Aspiraba a descubrir el espíritu atrapado en las antiguas máscaras de jade. Soñó, pues, con un cine de intemporalidad, lo que nadie había hecho antes”.[4]
Serguei Eisenstein creó una estructura poco ortodoxa formada por un prólogo, cuatro capítulos de trama independiente y un epílogo. Desde el prólogo, Eisenstein anuncia una ruptura en la línea del tiempo. Impreso en el celuloide se lee:
El tiempo del prólogo está en la eternidad.
Podría ser hoy.
Pudo haber sido hace veinte años.
Porque los habitantes de Yucatán,
tierra de ruinas y de enormes pirámides,
conservan todavía, en su rostro y en sus formas,
las características de sus antepasados:
la gran raza de los antiguos mayas.
Piedras,
dioses,
hombres…
Por medio del montaje, Eisenstein pretendía hilar los múltiples hilos de cada historia en torno a una reflexión filosófica y atemporal sobre lo que él mismo definió como “La gran sabiduría de México respecto a la muerte. La unidad de muerte y vida. El fallecimiento de uno y el nacimiento de otro. El círculo eterno. Y la sabiduría aun mayor de México: el goce de este círculo eterno”.[5]
Las pretensiones de Eisenstein, sin embargo, se vieron frustradas a raíz de una serie de desacuerdos con el productor estadunidense Upton Sinclair, quien, según dictaban las cláusulas del contrato de producción, era propietario de los negativos una vez que estos fuesen revelados en el laboratorio.
El conflicto entre el cineasta y los financieros provocó que Eisenstein fuera despojado de todo el material filmado, mismo que fue entregado por Sinclair a un grupo de editores totalmente ajenos al proyecto. Como era de esperarse, el resultado fue un verdadero desastre.
Eisenstein murió un 11 de febrero de 1948 sin haber tenido la oportunidad de terminar su proyecto fílmico más entrañable en la sala de edición. En 1971, el escritor José de la Colina se refirió a ¡Qué viva México! como “el más bello de los filmes inexistentes”.
Con el paso de los años, el negativo original del filme fue adquirido por el Museo de Arte Moderno de Nueva York, institución que decidió enviarlo en 1979 a Moscú para que Grigori Aleksandrov, asistente de Eisenstein y único sobreviviente del trío que llegó a México en 1931, realizara una edición definitiva de la película.

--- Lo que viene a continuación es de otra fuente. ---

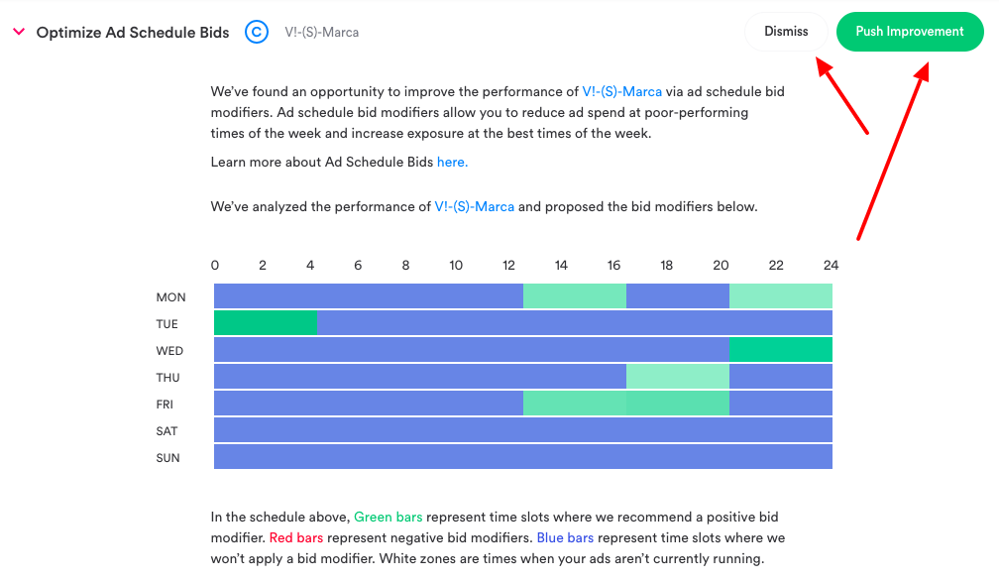Push the improvement with green button
Screen dimensions: 999x581
909,31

Es una falacia pensar que Aleksandrov logró armar la película intemporal que sólo existió en la mente de Eisenstein, ya que es precisamente en la sala de edición donde Serguei Mijailovich, uno de los grandes maestros del montaje, pretendía transformar los cánones de la construcción del tiempo en el cine.
Sin menospreciar el talento de Aleksandrov, la edición se percibe reiterativa y carente de imaginación, y lo que resulta cuestionable del trabajo es que se agregó música y la voz en off de un narrador a un filme originalmente concebido como silente.
Lamentablemente, ésta es la única versión de ¡Qué viva México! a la que se puede acceder hoy en día.
Los interesados en acercarse a la idea original de Eisenstein pueden acudir al guion, del cual existe una versión traducida al español por José Emilio Pacheco y Salvador Barros que fue publicada en 1964 por el sello editorial Era.
La escuela de Serguei y el coletazo expresionista
Aunque Serguei Eisenstein nunca pudo terminar su película mexicana, y a pesar de que el tema de la intemporalidad quedó temporalmente en el olvido, durante su estancia en el país logro crear una escuela, heredera de la estética visual del paisaje autóctono y la belleza del rostro indígena que retrataban artistas como Manuel y Lola Álvarez Bravo, contagiada de la visión de la muerte que se aprecia en la obra de José Guadalupe Posada e inspirada en el trabajo de los muralistas Diego Rivera, José Clemente Orozco y David Alfaro Siqueiros.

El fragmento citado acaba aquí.